Обозреватель пожал плечами. Они стояли в конце коридора, у тихой курилки.
— Я думаю, старик собрался в Израиль, так что теперь ему море по колено, — сказал Коля.
— Ну и что, если собрался? Все равно их не очень выпускают, — сказал Евгеньев. Он был в курсе, потому что по просьбе сокурсника подкармливал иногда одного «отказника» (писал этот человек под псевдонимом, конечно, и даже деньги получал за него другой).
— А все же это, наверное, большой кайф, — сказал Коля. — Взять вот так раз в жизни, хоть раз — взять и врезать Капитонычу. Все сказать, что ты о нем думаешь.
— Непонятная история, — сказал Евгеньев. — И никто нам ее не объяснит.
— Как знать, — сказал Коля. — Риточка может знать. Она все знает. В этом ее сила.
— Без нее далеко не уедешь, — согласился обозреватель.
— И заметь, при всякой власти она будет в силе, — сказал Коля. — Может, она и есть это загадочное среднее звено.
— Может быть, — согласился Евгеньев. — Пойдем спросим у нее.
Риточка ворковала с Геной. Это был деловой разговор, но они вели его очень тихо, чуть не шепотом, это придавало разговору любовно-интимный колорит.
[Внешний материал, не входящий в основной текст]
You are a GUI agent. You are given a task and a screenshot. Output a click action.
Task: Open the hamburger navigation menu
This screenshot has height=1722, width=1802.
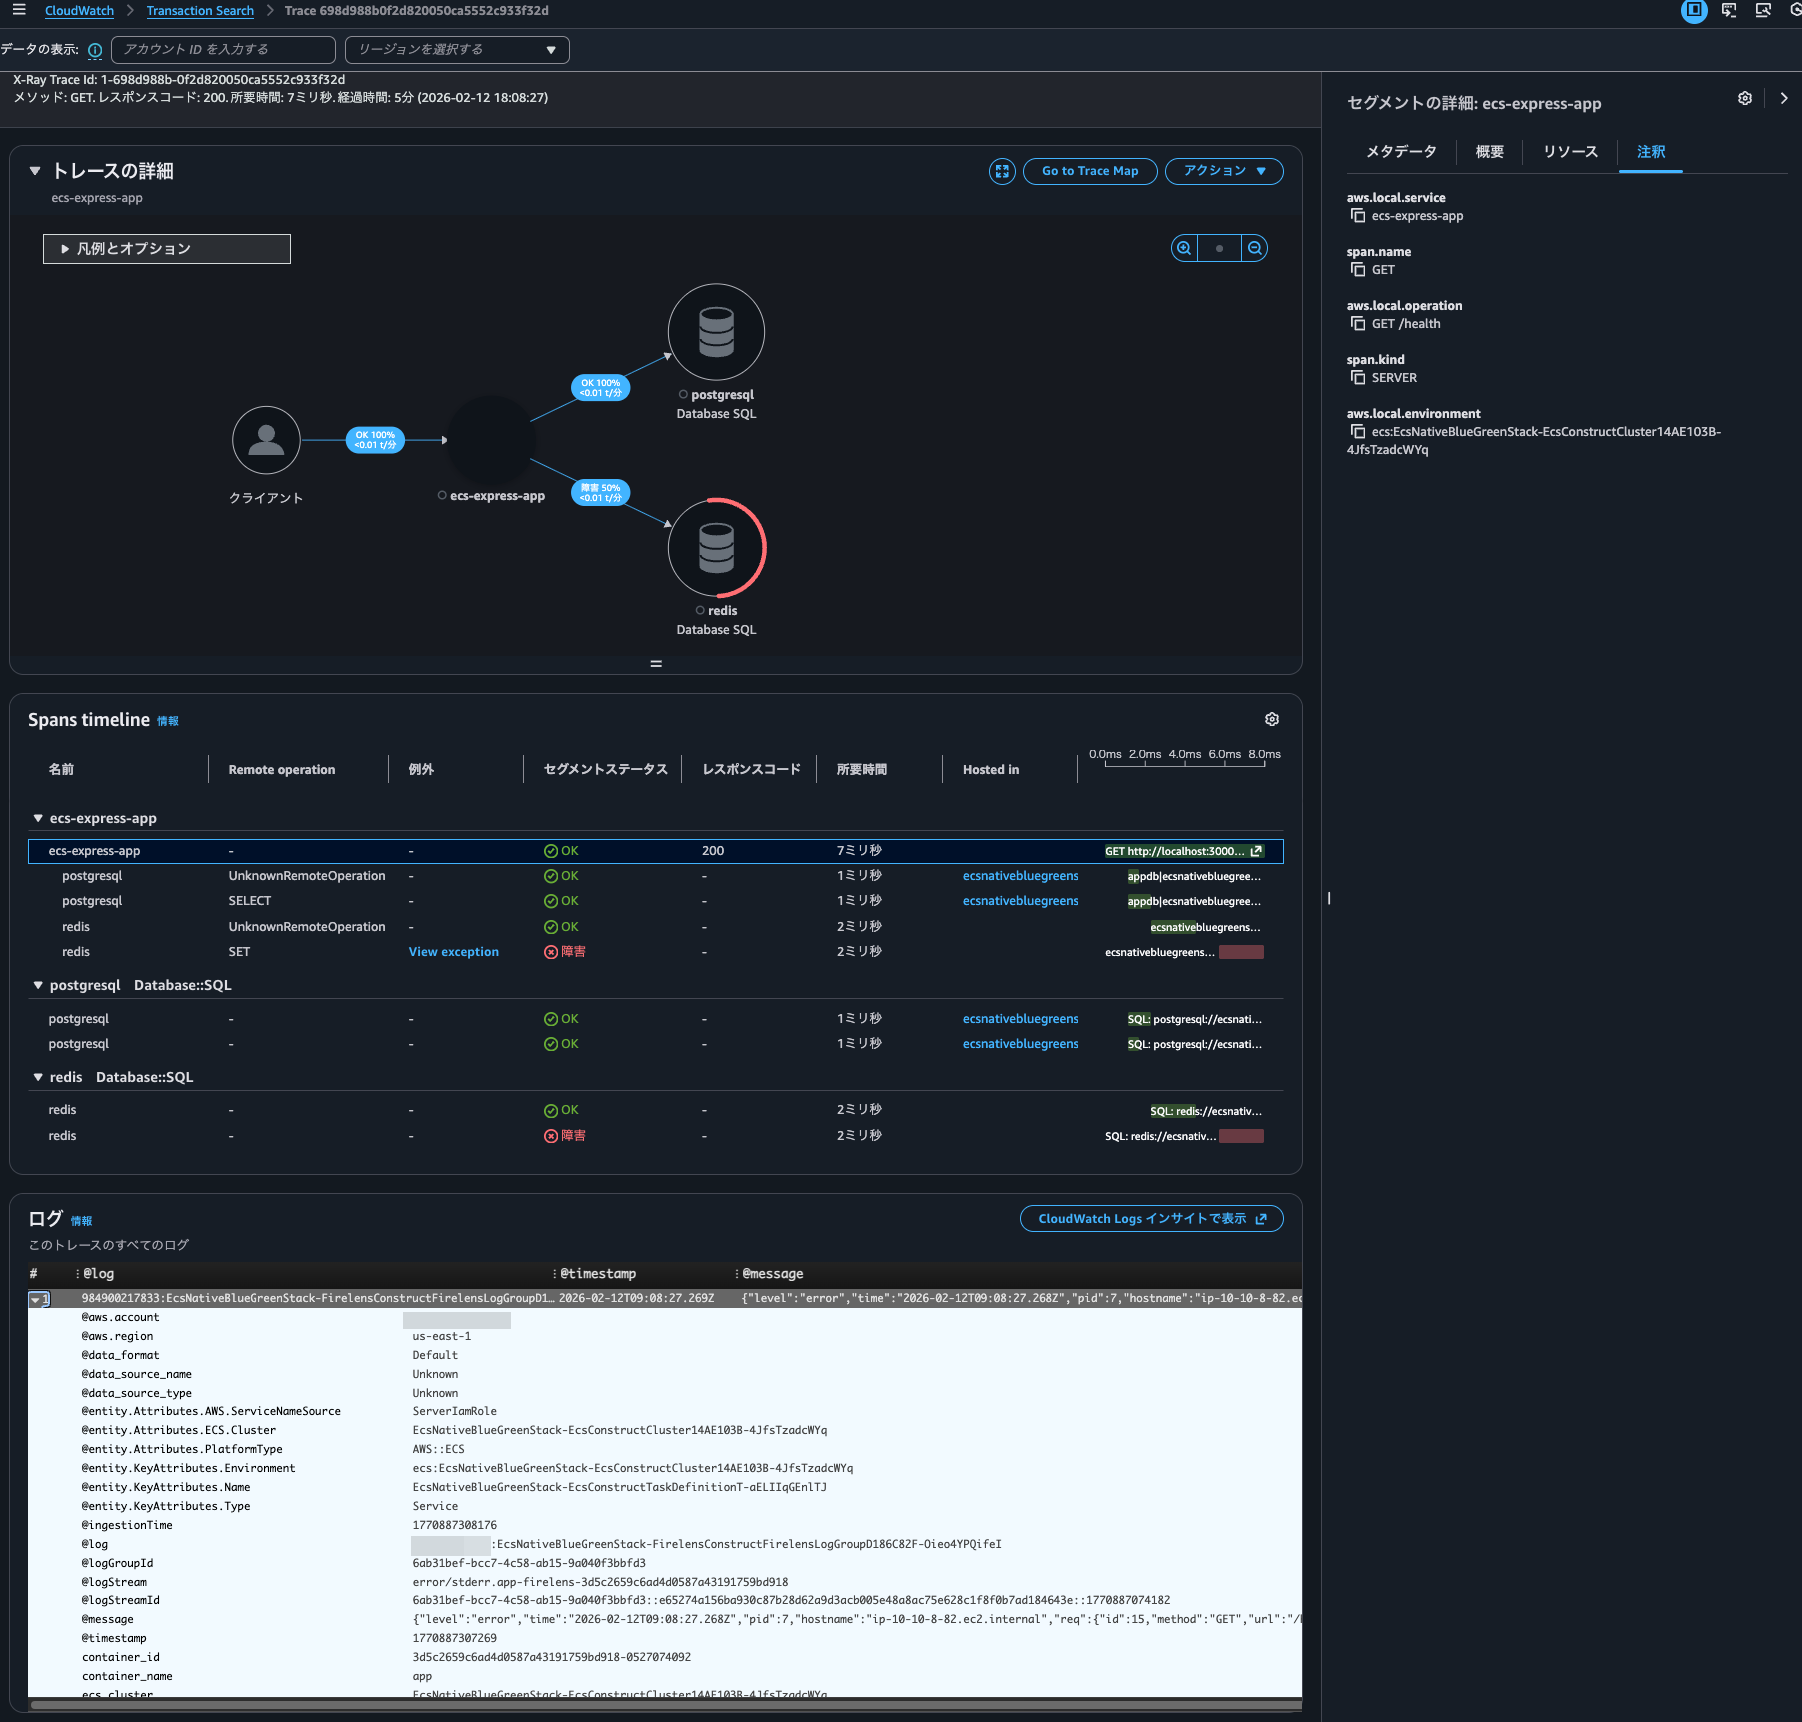(19, 10)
— Не тушуйся, — убеждала Рита. — Замени одну-две фотографии. Сделай вид, что теперь все по-другому. А я уж сама ему отнесу — скажу, ты улетел в командировку. И не беспокойся, все будет о’кей. Понял?
Гена смотрел на Риточку с восхищением и благодарностью. Вошли Коля с обозревателем. Евгеньев спросил:
— Риток, ты не знаешь, что со стариком Ефросиньичем? Какая муха его укусила? Нет, нет! — Обозреватель повернулся к Гене. — Нет, я не говорю, что он не прав. Он прав по существу, но откуда такая смелость? Прямо как Александр Матросов.
— У Семенгригорича рак, — сказала Рита вполголоса и прижала к губам пальчик.
— А тебе-то, тебе как известно? — изумился Коля.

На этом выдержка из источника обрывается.